Customer: “Oh! Isn’t your name [My Name] or something? Do you remember me? You made me a custom, strawberry-filled cake earlier this year, for [Very Distinctive Name].”

Me: “Oh, I think so. With the pink strawberry icing, too, right? That was fun to make.”

Customer: “I’m glad I caught you! It was so delicious! I’m actually ordering another right now for my friend’s birthday. What days will you be working next week? I need it for Thursday.”

Me: “Well, actually, I don’t work here anymore. It’s not hard, though. [Ex-Coworker] will do a great job, and I can tell her how to do it right now.”
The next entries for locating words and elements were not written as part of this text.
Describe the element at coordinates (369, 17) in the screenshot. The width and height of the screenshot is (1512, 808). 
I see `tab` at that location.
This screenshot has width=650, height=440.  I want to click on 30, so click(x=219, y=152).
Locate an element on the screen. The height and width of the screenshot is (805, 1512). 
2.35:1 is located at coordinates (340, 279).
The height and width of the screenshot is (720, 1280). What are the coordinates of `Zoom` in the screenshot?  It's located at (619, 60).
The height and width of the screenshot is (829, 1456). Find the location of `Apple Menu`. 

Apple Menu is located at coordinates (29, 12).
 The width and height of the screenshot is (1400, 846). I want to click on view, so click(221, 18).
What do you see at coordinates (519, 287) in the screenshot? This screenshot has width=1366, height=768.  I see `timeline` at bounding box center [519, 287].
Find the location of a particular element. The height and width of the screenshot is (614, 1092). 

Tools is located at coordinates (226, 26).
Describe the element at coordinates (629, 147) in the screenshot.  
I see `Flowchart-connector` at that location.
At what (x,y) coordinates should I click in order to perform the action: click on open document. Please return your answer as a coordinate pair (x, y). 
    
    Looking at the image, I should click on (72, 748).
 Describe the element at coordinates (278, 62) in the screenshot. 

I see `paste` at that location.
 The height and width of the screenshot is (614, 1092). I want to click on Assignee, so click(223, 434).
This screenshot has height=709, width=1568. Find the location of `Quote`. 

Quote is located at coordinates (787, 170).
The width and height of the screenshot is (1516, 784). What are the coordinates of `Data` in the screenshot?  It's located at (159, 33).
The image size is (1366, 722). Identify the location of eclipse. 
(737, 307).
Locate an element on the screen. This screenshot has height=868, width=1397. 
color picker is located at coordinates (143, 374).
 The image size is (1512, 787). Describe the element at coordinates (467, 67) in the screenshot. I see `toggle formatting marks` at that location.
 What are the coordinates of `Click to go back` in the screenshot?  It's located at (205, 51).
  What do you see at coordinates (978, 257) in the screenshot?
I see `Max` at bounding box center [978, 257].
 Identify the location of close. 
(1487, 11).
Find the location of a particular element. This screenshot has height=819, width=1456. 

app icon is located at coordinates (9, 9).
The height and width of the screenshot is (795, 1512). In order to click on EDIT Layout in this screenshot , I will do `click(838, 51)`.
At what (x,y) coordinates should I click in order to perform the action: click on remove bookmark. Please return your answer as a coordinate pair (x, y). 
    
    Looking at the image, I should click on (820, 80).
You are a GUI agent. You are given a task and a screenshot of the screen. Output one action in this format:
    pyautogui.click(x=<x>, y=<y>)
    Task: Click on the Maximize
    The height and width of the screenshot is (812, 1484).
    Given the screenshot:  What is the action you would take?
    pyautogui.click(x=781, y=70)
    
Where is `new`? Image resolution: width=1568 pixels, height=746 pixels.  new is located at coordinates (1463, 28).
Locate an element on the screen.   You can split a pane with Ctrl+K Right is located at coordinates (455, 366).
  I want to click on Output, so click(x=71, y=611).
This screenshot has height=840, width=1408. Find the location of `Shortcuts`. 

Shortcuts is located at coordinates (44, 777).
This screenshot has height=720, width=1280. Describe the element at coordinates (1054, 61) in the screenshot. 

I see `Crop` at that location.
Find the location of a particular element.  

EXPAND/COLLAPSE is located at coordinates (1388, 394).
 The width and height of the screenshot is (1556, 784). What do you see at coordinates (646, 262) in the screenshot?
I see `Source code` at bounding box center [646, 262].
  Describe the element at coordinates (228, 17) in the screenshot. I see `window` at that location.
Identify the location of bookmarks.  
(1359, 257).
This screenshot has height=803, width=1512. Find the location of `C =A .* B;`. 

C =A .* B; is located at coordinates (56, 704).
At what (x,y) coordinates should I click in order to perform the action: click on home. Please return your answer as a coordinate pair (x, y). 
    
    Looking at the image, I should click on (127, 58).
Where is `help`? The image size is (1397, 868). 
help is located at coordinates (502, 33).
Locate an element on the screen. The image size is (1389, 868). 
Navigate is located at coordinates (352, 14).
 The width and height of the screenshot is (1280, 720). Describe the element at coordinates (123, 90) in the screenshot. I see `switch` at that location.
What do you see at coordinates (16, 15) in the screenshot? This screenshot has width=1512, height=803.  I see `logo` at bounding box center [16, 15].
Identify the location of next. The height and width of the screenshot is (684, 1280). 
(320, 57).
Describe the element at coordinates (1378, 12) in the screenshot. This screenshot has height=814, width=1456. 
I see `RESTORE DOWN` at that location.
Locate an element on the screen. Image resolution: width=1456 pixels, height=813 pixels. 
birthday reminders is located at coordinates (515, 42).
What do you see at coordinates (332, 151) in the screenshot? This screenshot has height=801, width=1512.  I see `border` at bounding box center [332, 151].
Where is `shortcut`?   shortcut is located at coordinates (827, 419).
Customer: “What?! No, you have to make it! It was so good before!”

Me: “I’m happy you like it, but all the ingredients and items are very standard and honestly require no special training. [Ex-Coworker] would make an amazing cake no matter what you ordered, but I promise, yours is about as simple a special order as can be, so she really will be able to copy what I did perfectly.”

Customer: “You’re unbelievable. I guess customer service doesn’t matter anymore.”

Me: “Uh… Not to me, I guess, since I don’t work here.”

Customer: “I’m going straight to your manager, and he’ll wipe that smirk off your face!”

Me: “Well, make sure to add that I said you’re crazy, because, again, I DON’T WORK HERE AN-EE-MOOOORE.”

(She stormed off in a huff, and I was left bemused by the complete 180 personality change she’d done, and that she apparently seriously expected me to come back in to an old job just to make her cake. As I was shopping, my former manager DID come up to me and told me through barely restrained giggles of disbelief that she HAD gone up to complain about me, and gotten angrier when he’d told her he had no control over someone who didn’t work for him anymore. We laughed about what had happened, and I apologized for causing him an extra trouble by being snarky. He said his only regret was that he can’t do the same.)

Unable To Be Per-suede-d When They’re Being Outrageous

, , , | Right | December 2, 2018

(I am an assistant manager for a comfort footwear company.)

Customer: *over the phone* “Yes, I would like to exchange my [Brand]s for a different pair. I can’t remember what they’re called, and I don’t quite remember when I bought them. I know you have records of this, though; look it up for me!”

(I go to look up her records, but our system has been down all day. Our physical records only go back two months, and I cannot find her name or order.)

Me: “Unfortunately, I cannot find your records in my store, as they only go back so far, and I would be happy to look them up in my system, but it’s been acting up all day and I cannot access it. Can you please tell me anything you remember about your boots so I can see if they are still available to order or if I have them in my store?”

Customer: “Why is your system down?”

Me: “I don’t know. We have been having terrible weather; perhaps—”

Customer: “You guys need to fix it! My boots were brown.”

Me: “Okay… Anything else? Many of our boots are brown.”

(We hardly have any boots in this brand left, anyhow, and I am almost positive we don’t have her style left. She keeps giving me one-word answers, all the time pointedly sighing about how affected she is.)

Customer: “I don’t know why this has to be difficult… I’ve got the shoe box right next to me with the name of the shoe.”

Me: *face palms* “That’s very helpful! What is the name of the shoe?”

(Her shoe has been sold out in our store for at least a month and is no longer available to order in her size in any color. I tell her this, being apologetic and recognizing her frustration.)

Customer: “When are you going to get more? I need new ones! What am I going to do?”

Me: “Since they are all sold out, you may be able to find a replacement on the brand’s general website, or check our other stores in the hopes that one has come back. Do you mind if I ask why you’d like the exchange? Is the shoe damaged?”

Customer: “The suede is two different colors on the boots! I can see it! The right one is lighter than the left one! Everyone says they can’t see it but they’re just so different!”